YOUR GOAL =>
Rewrite the data starting at the line that contains "This screenshot has width=1197, height=673." and ending at the line that contains "coord(295,294)", changing each "icon" to "button" and keeping everything else the same.
** START RECORDS FOR THE TASK **
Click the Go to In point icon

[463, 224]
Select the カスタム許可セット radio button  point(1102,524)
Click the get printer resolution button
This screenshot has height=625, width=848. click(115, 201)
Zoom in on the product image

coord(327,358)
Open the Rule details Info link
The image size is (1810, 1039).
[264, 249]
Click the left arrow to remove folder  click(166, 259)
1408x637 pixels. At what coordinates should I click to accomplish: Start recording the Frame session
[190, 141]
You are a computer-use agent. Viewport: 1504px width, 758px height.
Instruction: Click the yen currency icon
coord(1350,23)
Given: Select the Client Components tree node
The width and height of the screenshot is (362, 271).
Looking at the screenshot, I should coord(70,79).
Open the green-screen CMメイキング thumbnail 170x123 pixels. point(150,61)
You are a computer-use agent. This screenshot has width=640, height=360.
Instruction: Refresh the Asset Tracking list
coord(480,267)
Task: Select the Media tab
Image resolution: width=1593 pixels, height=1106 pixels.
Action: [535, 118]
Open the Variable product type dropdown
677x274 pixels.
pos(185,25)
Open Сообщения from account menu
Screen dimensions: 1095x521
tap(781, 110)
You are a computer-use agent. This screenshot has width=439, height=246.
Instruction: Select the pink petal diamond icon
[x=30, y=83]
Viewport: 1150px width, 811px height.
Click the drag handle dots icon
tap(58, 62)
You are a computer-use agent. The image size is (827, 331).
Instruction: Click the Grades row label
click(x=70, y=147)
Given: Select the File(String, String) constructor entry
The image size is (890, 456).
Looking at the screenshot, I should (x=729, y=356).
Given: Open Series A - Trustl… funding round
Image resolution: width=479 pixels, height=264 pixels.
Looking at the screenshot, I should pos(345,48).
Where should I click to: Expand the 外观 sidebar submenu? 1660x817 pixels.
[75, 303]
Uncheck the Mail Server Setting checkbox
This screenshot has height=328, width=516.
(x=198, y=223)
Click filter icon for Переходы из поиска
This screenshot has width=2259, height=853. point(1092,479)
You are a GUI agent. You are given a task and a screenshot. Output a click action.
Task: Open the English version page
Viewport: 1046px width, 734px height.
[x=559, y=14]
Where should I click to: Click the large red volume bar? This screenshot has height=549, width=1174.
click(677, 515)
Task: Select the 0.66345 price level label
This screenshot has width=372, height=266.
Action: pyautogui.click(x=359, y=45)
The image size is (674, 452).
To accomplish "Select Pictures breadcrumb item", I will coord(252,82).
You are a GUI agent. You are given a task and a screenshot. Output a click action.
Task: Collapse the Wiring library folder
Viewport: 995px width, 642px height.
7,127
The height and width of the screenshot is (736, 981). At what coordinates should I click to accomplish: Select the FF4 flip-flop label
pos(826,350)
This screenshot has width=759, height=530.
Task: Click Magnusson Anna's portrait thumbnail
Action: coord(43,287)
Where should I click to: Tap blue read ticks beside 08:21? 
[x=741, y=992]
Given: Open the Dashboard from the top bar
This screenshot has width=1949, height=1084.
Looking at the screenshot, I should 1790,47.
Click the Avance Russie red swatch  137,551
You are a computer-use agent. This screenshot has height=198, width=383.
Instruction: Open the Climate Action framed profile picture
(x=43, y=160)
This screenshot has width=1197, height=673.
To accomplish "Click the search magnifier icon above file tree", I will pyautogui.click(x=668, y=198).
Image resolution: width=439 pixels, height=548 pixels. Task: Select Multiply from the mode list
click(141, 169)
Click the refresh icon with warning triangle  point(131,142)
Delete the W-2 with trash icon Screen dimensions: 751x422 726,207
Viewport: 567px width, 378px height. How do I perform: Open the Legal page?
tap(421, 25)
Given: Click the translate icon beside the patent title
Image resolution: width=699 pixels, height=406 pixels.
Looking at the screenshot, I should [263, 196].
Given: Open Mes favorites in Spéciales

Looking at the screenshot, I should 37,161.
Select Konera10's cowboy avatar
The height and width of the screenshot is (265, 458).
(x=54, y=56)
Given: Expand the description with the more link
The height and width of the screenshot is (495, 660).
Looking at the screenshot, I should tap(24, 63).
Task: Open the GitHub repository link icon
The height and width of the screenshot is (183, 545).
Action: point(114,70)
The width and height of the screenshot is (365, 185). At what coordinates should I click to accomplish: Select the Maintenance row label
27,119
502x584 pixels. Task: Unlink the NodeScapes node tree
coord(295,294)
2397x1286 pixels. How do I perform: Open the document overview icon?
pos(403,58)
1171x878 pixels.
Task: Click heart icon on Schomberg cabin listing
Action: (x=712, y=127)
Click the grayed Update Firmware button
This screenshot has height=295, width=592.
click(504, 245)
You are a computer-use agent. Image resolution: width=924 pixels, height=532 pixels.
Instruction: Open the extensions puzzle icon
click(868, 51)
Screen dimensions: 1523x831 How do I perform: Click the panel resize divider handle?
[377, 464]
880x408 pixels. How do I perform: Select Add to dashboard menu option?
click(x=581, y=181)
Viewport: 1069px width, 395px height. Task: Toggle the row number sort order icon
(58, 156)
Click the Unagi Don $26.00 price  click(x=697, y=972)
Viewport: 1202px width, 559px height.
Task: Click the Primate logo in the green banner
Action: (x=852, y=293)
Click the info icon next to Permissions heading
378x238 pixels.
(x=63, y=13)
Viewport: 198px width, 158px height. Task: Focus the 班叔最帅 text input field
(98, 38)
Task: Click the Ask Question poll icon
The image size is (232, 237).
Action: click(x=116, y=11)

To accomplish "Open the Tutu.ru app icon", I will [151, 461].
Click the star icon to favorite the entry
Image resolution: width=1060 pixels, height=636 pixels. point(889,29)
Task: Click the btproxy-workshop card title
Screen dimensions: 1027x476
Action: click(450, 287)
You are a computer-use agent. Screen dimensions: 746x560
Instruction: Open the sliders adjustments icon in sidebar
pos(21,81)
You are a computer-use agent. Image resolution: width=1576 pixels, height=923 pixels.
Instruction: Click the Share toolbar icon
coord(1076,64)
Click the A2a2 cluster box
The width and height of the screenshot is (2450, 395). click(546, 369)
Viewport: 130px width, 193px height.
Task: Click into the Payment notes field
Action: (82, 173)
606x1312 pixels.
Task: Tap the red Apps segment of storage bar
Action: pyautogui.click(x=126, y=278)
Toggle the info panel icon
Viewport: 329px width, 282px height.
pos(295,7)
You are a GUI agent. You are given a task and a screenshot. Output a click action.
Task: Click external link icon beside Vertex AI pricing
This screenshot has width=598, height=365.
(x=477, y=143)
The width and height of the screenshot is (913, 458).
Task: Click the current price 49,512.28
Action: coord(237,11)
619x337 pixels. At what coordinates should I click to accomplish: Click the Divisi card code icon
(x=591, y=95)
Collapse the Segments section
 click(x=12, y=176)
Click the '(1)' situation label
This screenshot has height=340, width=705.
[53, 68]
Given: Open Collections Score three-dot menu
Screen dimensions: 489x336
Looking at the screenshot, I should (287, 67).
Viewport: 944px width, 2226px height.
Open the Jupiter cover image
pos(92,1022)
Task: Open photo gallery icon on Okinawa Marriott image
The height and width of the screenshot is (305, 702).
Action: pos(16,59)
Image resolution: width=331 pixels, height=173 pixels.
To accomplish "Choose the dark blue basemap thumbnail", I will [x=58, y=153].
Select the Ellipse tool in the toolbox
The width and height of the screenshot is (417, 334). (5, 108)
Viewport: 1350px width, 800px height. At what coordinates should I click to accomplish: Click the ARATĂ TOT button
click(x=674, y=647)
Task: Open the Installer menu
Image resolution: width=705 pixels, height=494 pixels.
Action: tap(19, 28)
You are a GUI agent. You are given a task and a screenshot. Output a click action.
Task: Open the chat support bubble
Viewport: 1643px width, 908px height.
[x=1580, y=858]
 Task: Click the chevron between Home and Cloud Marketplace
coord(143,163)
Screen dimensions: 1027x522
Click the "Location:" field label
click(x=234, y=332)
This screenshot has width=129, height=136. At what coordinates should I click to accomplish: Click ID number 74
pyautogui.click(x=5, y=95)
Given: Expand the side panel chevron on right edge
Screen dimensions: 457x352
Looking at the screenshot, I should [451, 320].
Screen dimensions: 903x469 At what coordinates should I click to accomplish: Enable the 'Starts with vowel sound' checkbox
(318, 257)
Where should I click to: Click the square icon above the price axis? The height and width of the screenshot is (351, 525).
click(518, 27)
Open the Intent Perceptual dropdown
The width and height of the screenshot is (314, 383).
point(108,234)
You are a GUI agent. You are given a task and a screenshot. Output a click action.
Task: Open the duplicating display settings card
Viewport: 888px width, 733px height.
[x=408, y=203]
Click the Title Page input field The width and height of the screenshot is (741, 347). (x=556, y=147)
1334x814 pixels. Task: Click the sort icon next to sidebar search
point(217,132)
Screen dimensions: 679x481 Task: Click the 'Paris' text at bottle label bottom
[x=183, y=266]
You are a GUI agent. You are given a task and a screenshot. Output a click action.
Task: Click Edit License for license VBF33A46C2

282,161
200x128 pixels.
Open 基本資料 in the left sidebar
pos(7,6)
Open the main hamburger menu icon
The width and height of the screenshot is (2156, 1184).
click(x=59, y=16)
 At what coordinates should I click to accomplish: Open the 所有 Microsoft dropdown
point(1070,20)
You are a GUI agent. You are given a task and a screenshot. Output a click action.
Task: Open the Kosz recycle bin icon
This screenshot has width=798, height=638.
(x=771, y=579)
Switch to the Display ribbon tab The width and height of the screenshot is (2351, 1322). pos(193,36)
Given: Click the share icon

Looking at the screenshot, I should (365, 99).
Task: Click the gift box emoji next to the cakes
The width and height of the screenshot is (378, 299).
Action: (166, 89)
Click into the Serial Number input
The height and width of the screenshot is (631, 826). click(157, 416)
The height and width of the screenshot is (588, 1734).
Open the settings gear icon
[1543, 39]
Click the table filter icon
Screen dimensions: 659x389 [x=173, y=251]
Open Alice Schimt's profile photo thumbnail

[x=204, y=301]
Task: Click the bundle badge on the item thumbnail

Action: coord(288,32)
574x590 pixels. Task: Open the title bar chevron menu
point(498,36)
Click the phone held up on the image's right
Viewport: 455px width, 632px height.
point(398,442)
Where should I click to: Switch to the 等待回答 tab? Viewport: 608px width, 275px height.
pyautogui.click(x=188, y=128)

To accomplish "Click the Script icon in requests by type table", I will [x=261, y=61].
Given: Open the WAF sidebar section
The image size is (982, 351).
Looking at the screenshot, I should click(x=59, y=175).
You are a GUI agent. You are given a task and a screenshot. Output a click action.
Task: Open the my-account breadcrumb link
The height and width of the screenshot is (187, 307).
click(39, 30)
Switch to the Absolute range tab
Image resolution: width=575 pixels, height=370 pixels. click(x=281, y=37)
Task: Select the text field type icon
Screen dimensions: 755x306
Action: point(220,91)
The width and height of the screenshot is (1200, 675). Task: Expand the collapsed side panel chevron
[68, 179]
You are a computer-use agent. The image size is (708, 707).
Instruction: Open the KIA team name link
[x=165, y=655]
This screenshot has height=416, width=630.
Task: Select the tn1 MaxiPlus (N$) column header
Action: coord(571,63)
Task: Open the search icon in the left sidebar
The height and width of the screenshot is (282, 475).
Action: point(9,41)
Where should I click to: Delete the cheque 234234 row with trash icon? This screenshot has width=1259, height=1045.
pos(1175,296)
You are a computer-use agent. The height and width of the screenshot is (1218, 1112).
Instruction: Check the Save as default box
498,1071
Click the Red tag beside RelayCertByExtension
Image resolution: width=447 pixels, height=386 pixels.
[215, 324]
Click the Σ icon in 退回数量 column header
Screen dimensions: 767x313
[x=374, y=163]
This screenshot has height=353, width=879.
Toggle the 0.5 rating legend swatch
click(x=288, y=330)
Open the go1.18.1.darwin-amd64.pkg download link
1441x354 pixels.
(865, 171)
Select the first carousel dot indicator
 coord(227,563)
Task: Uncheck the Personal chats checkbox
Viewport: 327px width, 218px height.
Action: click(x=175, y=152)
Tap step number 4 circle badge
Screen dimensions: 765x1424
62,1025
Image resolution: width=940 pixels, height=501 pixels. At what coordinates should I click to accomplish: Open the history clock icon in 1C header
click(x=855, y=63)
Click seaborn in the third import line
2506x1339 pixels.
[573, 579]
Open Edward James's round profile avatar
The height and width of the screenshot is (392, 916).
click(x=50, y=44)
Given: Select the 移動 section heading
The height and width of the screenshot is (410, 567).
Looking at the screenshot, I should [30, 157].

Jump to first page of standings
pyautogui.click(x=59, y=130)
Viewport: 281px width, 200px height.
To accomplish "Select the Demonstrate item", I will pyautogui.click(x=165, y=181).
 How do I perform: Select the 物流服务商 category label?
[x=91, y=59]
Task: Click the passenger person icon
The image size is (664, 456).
** END RECORDS FOR THE TASK **
REPLY =>
This screenshot has width=1197, height=673.
To accomplish "Click the search magnifier button above file tree", I will pyautogui.click(x=668, y=198).
Image resolution: width=439 pixels, height=548 pixels. Task: Select Multiply from the mode list
click(141, 169)
Click the refresh button with warning triangle  point(131,142)
Delete the W-2 with trash button Screen dimensions: 751x422 726,207
Viewport: 567px width, 378px height. How do I perform: Open the Legal page?
tap(421, 25)
Given: Click the translate button beside the patent title
Image resolution: width=699 pixels, height=406 pixels.
Looking at the screenshot, I should [263, 196].
Given: Open Mes favorites in Spéciales

Looking at the screenshot, I should 37,161.
Select Konera10's cowboy avatar
The height and width of the screenshot is (265, 458).
(x=54, y=56)
Given: Expand the description with the more link
The height and width of the screenshot is (495, 660).
Looking at the screenshot, I should tap(24, 63).
Task: Open the GitHub repository link button
The height and width of the screenshot is (183, 545).
Action: point(114,70)
The width and height of the screenshot is (365, 185). At what coordinates should I click to accomplish: Select the Maintenance row label
27,119
502x584 pixels. Task: Unlink the NodeScapes node tree
coord(295,294)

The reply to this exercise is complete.